The Harvard brand’s actual value: the network built over years, the credential that employers have been pattern-matching for decades, the identity that comes from being selected at an 11% acceptance rate, cannot be placed inside a $300 online certificate. What transfers is the name. A name without the underlying asset behind it is aspiration in a format nobody can independently verify.

The MoonSwatch buyer knows exactly what they’re holding and is proud of it. The Edx/Coursera/Emeritus buyer files the certificate under ‘Education’ and waits to see if anyone looks closely. One is participation. The other is performance.

The watch industry learned something real: aspiration is a scalable product when you are honest about what you are selling. The ‘Royal Pop’ will either validate this lesson or complicate it depending on what exactly is launched on Saturday. The education industry has been trying to learn it since 2012 and keeps losing the plot at the credential, because the business model requires the credential, the credential requires the ambiguity, and the ambiguity requires someone to clean it up eventually.

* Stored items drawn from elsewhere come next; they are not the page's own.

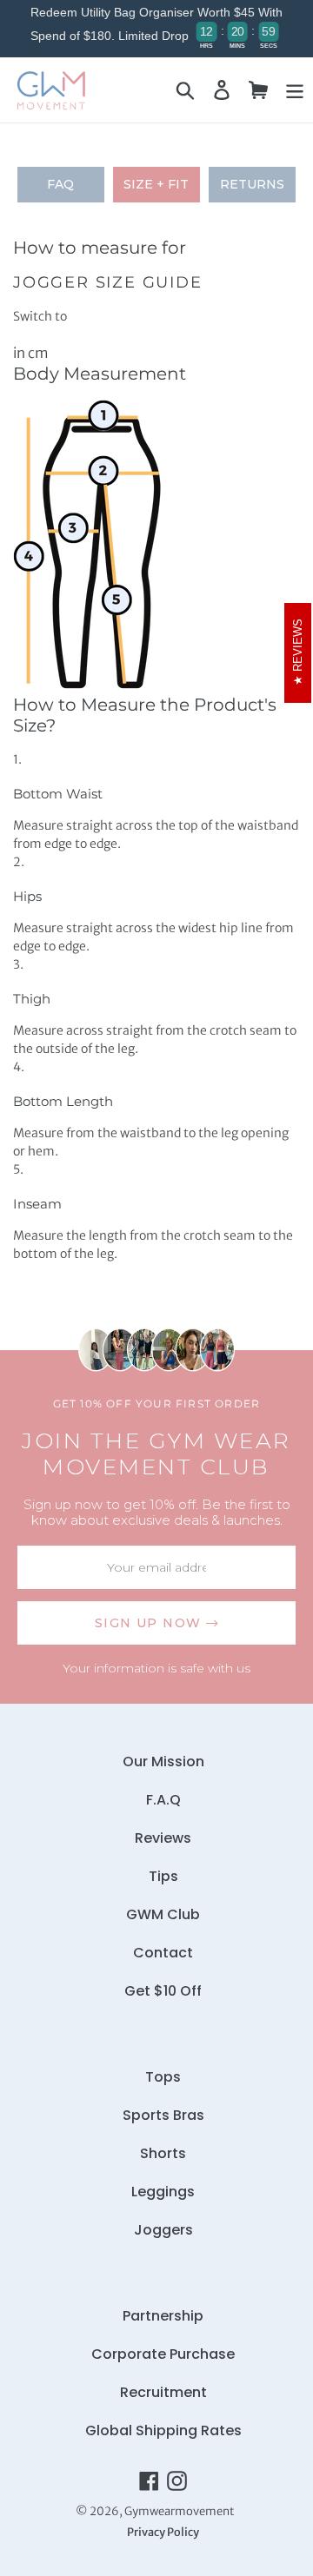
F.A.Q (163, 1800)
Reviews (163, 1838)
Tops (163, 2077)
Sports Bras (163, 2115)
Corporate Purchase (163, 2354)
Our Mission (163, 1761)
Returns (252, 184)
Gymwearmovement (179, 2511)
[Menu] (294, 90)
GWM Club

Here, as a thought experiment, are three collabs that would do it honestly. They don’t exist. Perhaps they should 😜

Harvard x Duolingo. While more than 10 million people have maintained a consecutive 365-day Duolingo login streak, most are not measurably more fluent in their target language than when they started. They have simply kept the streak alive, because the app’s founder has described the mechanic as designed to exploit loss aversion rather than deepen learning. The overall course completion rate sits below 1%. Duolingo does not make most of its users fluent, but it does make them feel like they’re trying.

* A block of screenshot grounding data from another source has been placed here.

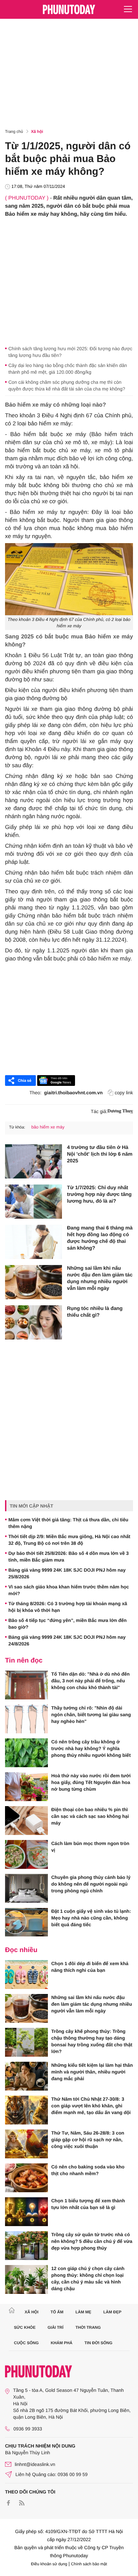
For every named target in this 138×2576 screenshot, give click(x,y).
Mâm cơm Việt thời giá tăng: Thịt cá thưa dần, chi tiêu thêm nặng (68, 1523)
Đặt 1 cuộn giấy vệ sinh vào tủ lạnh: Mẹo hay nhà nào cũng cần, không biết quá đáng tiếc (91, 1917)
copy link (124, 1092)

The product: $99 a year, real Harvard faculty lectures delivered in streak format, with an owl that sends notifications when you haven’t listened to your John Rawls lecture in four days — “Disappointed.” The credential is called a Harvard Certificate of Intellectual Participation. It’s beautifully framed, fit for putting up on the living room wall, and looks like a real Harvard diploma until you look closely. Harvard faculty write furious op-eds. Sales explode. The owl will be disappointed in most of its users. Nobody pretends otherwise.

Wharton x Hormozi. Alex Hormozi has sold more than 5 million copies of his ‘$100M Offers’ series and reportedly moved roughly 2.8 million copies of his third book in a single day, claiming a Guinness World Record in the process. He has 4.17 million YouTube subscribers and 985 million total views. His audience would very much like a Wharton association. Wharton would very much like to reach people who learned about unit economics from YouTube.

The product: a co-branded “$100M MBA” workbook that retails at $149. It says “in partnership with the Wharton School” on the cover. Every Wharton alumnus with a corner office photo on their LinkedIn simultaneously has a seizure. But nobody pretends it’s an MBA.

MIT x LEGO. This one requires the least imagination, because it is already basically real. MIT and LEGO have been formal research partners since the 1980s. The MIT Media Lab holds an endowed chair called the LEGO Papert Professor of Learning Research. The lab co-developed LEGO Mindstorms, Scratch, and multiple robotics kits. MIT reportedly maintains approximately one million LEGO bricks on campus for active research.

The product: a LEGO set built around an actual MIT research problem, sells at Target for $59. It would be the most honest version of the education MoonSwatch: everyone knows building a LEGO set is not the same as solving real engineering problems after earning an MIT degree. But the underlying accomplishment, a cool LEGO model, is completely real.

The watch industry figured out the honest version of this in 2022 and is running it back this Saturday. The education industry has been trying since 2012 but hasn’t managed to solve the credential credibility problem.